**Задания:**
a. Изложите текст о Вл. Соловьёве в двух предложениях.
b. Ответьте на вопросы по тексту о Вл. Соловьёве:
(i) Какого числа скончался Вл. Соловьёв?
(ii) Кто, кроме ближайших друзей, шёл за его гробом?
(iii) Где, по рассказу С. Булгакова, он встречался с Соловьёвым?
c. Продолжите, пожалуйста, текст о Вл. Соловьёве, начиная сразу после последнего приведённого предложения.

**Исходный текст:**

Был ли аскетом Вл. Соловьёв?, Свенцицкий Валентин Павлович, Год: 1911

Время на прочтение: 8 минут(ы)
———————
Публикуется по: Свенцицкий В. Собрание сочинений. Т. 3. Религия свободного человека (1909-1913) / Сост., коммент. С. В. Черткова. М., 2014. С. 583-589, 732-733.
———————
Одиннадцать лет назад — 31 июля 1900 г. — скончался Вл. Соловьёв.
За гробом его шли ближайшие друзья, несколько профессоров Московского университета, несколько литераторов.
Русское общество в похоронах не участвовало.
Было что-то глубоко несвоевременное, ‘неудачное’ в смерти Вл. Соловьёва. И похороны были какие-то одинокие, неудачные. Чувство большой печали смешивалось с каким-то странным чувством ‘неловкости’, стыда. Это было инстинктивное чувство: стыд за русское общество. Что оно не пришло ко гробу одного из величайших своих мыслителей, одного из благороднейших своих граждан.
Если бы Вл. Соловьёв прожил ещё десять лет и умер бы в наши дни, — смерть его была бы громадным общественным событием. При жизни его не заметили. В общественном сознании он вырос лишь за последние десять лет.
Проф. С. Булгаков рассказывал мне о своей встрече с Вл. Соловьёвым на журфиксах у покойного Гольцева 1. Его поразила внешность Соловьёва и то, что он, здороваясь, целовал у дам руки, совсем как светский человек, а не как ‘аскет’. Никакого внутреннего интереса к нему не было.
Ну, а что если бы С. Булгаков встретился с Вл. Соловьёвым теперь? Уж, конечно, он не обратил бы внимание на светские манеры Соловьёва, а подошёл бы к нему, чтобы заговорить о самых больных, самых задушевных, самых неотложных вопросах, которые ставит современная жизнь.
Нечто подобное произошло и со всем русским обществом.
Широкая публика его почти не знала. А тот, кто знал, поражался ‘внешностью’. Его изумительными глазами, вдохновенным лицом пророка. Или несовместимостью ребячества с философией, вольных острот — с религиозностью, целования рук у дам — с аскетизмом. И только буквально единицы ближайших друзей и учеников видели в нём другое, — хотя и по отношению их во многом Соловьёв всё же оставался ‘одиноким’.

**Исходные записи:**

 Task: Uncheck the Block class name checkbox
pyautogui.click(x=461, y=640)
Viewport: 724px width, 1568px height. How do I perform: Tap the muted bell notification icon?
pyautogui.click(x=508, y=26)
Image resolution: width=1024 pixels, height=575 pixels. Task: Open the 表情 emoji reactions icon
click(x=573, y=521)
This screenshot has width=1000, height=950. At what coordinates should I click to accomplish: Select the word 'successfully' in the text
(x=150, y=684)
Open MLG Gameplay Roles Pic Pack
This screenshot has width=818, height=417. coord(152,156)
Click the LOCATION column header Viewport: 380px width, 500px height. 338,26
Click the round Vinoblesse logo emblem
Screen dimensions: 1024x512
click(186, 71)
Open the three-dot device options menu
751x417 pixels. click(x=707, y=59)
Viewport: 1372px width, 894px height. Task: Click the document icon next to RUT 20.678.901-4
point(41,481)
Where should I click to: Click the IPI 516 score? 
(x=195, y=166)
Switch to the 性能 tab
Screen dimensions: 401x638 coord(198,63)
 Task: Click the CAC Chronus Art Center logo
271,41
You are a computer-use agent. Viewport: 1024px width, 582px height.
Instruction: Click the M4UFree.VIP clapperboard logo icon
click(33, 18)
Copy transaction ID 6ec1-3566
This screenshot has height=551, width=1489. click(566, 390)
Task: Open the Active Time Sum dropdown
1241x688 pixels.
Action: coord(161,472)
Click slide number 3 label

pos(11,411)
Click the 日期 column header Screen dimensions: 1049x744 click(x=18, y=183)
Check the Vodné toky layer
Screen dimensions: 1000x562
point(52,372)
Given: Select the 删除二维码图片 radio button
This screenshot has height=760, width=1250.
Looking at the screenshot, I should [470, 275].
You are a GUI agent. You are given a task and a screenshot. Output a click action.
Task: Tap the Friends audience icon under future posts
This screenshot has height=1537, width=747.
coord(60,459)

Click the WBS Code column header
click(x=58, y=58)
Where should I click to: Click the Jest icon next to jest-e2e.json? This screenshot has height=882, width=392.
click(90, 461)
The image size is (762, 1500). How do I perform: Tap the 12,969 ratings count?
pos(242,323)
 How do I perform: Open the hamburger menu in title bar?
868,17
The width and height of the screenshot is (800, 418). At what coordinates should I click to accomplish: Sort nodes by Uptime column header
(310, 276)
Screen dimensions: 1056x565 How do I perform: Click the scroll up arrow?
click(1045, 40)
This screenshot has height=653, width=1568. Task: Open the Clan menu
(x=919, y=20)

**Ответы к заданиям:**
a. Вл. Соловьёв скончался 31 июля 1900 г., и русское общество не участвовало в его похоронах: за гробом шли лишь ближайшие друзья, несколько профессоров Московского университета и несколько литераторов. При жизни его не заметили, в общественном сознании он вырос лишь за последние десять лет, а знавшие его поражались прежде всего его «внешностью».

b.
(i) 31 июля 1900 г.
(ii) Несколько профессоров Московского университета и несколько литераторов.
(iii) На журфиксах у покойного Гольцева.

c.
Так было.
Но в наши дни Соловьёв становится всё ближе, всё дороже и, главное, всё понятнее русскому обществу. Пусть у него мало учеников и последователей. Но духовная красота и поразительное своеобразие личности его, глубина мысли и чувства, пророческая сила вдохновенья — всё это неотступно приковывает внимание каждого. И всё чаще начинают подходить к нему с своими духовными запросами. А вместе с тем начинают понимать — кого тогда хоронили!

———

Несколько лет тому назад я предполагал написать большую и, по возможности, полную биографию Вл. Соловьёва. Начал собирать материалы. Опубликовал о своём намерении в газетах и журналах 2. И вот кое-кто откликнулся. Пришлось видеть ‘документы’ и вести личные переговоры и расспросы.
Меня поразила тогда одна черта: полная противоположность некоторых свидетельств.
Был ли Вл. Соловьёв аскет? Как он относился к женщинам? Г-жа С. 3, одна из первых слушательниц его, когда он совсем ещё юношей читал лекции на Московских женских курсах, говорит:
— Владимир Сергеевич был близок с моим братом и постоянно бывал у нас. Он остался другом нашего дома до последних дней, и на ваш вопрос об увлечениях Владимира Сергеевича — я могу сказать только одно: Соловьёв и ‘влюблённость’ представляются мне чем-то до нелепости несовместимым.
Но, по другим свидетельствам, в этот же юношеский период был влюблён в г-жу П., которая не разделяла его чувства. И Соловьёв однажды, взобравшись на колокольню, хотел броситься оттуда — и был спасён совершенно случайно 4.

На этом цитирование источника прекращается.